**Goal 1**
Lay out the rows from the line containing "Screen dimensions: 1145x660" through the line containing "pos(545,154)", both included, as a JSON list of strings with one string per line and blank lines omitted.

Search code examples
sql-serverselectsubstringasciicharindex

SQL Server - CHARINDEX on ASCII values


I have a column on a SQL Server table that has a lengthy value with line breaks. I am trying to find the values before each line break.

EXAMPLE:

--Column name: ItemDescription

Case Qty: 12
Weight: 8 oz.
Flavor code: PB
Size: STOCK
Cut: 1/8" x 1/8" x 3/16"
Additions: Bells
Cover Brine #: P1
Kosher Cert: OU
Organic Cert: 

This is EXACTLY what the I get when I copy the cell on my results and paste it. So I converted this field to VARBINARY and saw what ASCII codes are in here. Here is a part of ASCII interpretation of a value:

43 61 73 65 20 51 74 79 3A 20 31 32 0D0A 57 65 69 67 68 74 3A 20 38 20 6F 7A 2E 0D0A 46

0D0A meaning Carriage return and Line feed.

**Goal 2**
In the SQL Server CHARINDEX thread, what does 0D0A stand for?

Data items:
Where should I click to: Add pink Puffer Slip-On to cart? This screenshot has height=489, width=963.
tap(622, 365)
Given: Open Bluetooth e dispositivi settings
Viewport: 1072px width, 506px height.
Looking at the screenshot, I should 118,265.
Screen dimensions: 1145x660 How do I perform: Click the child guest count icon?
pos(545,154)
...
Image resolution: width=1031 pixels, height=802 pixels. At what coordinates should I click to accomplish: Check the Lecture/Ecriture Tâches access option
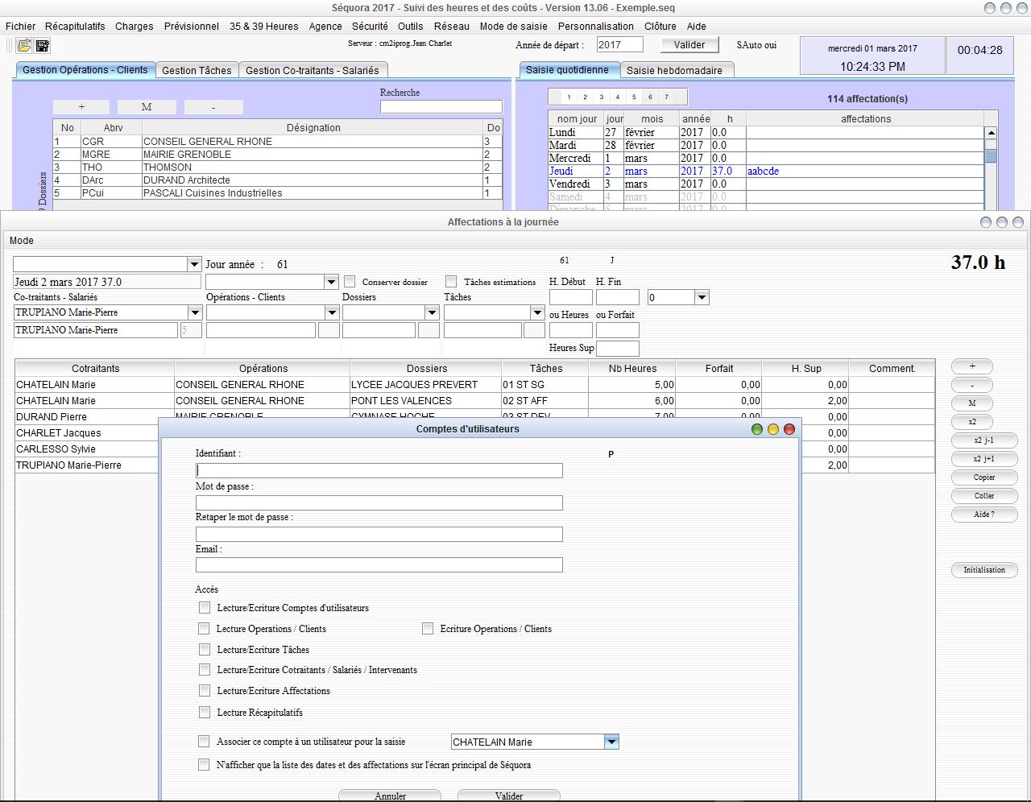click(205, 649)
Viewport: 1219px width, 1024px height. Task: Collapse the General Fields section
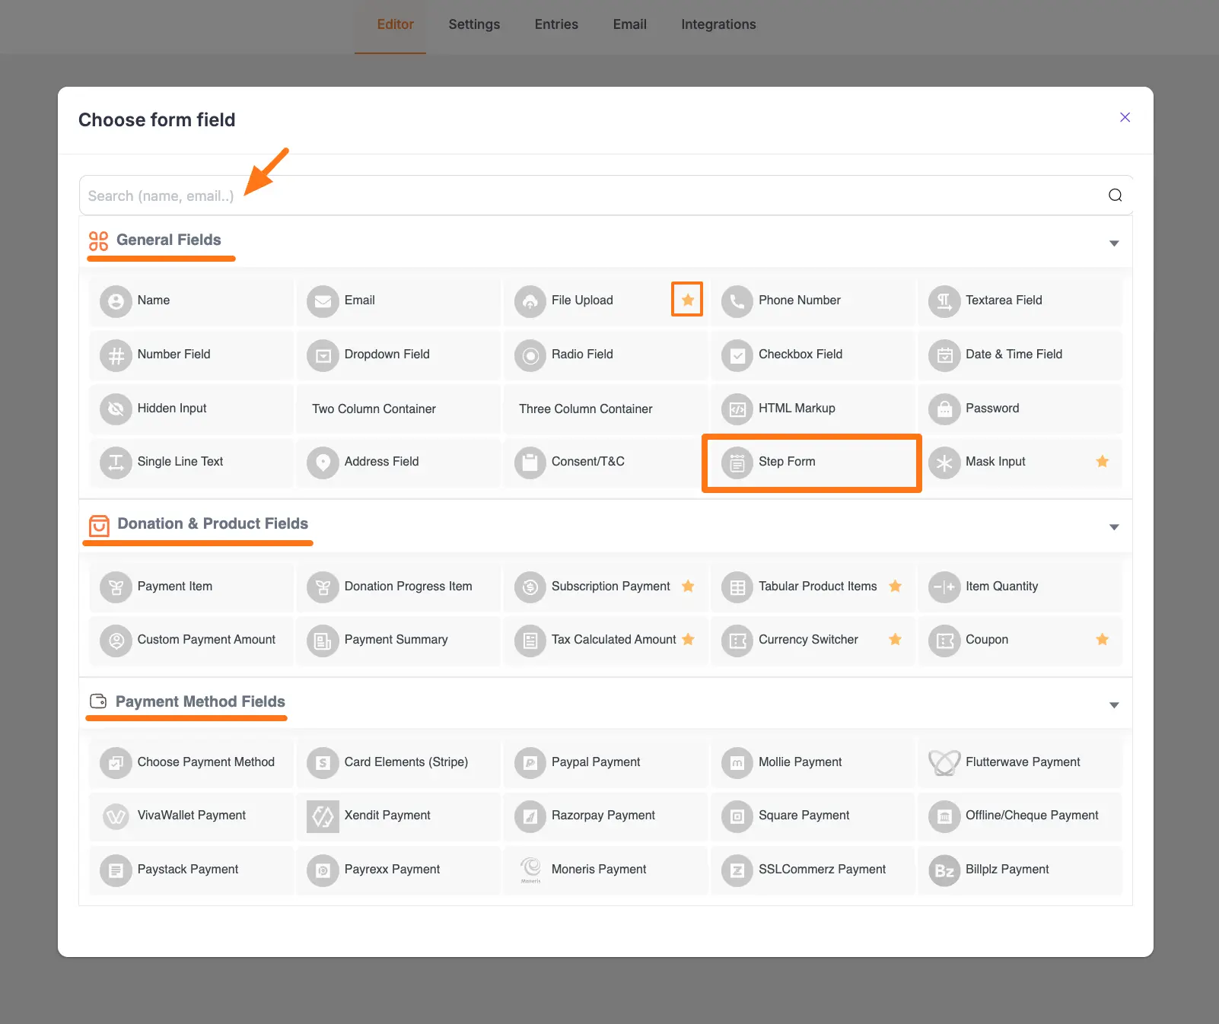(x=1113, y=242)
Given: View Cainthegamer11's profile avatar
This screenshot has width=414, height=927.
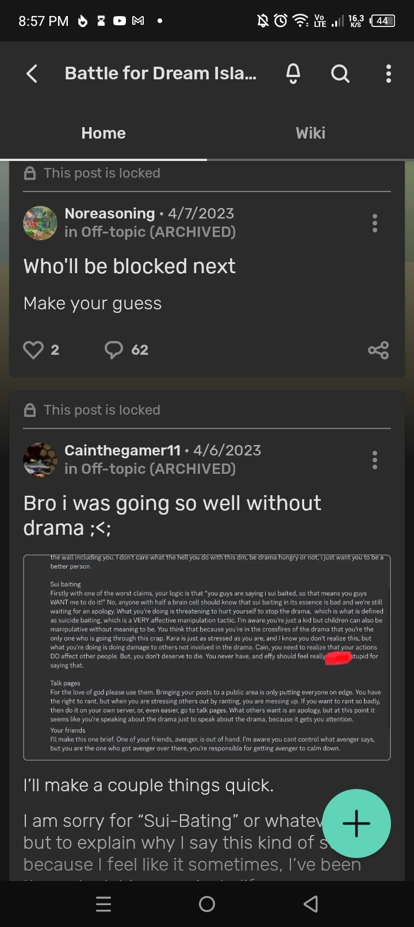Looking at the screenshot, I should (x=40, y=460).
...
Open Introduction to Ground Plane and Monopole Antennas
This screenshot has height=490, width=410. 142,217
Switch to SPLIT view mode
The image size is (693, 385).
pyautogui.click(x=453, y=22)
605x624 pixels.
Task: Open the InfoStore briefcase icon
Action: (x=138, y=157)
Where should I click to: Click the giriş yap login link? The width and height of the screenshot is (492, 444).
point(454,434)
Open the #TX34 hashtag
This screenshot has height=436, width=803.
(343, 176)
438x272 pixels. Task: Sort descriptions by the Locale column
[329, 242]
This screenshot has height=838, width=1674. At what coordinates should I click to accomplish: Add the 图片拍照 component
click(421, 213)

**Exercise response 1**
[
  "Screen dimensions: 1145x660 How do I perform: Click the child guest count icon?",
  "pos(545,154)"
]

**Exercise response 2**
Carriage return and line feed.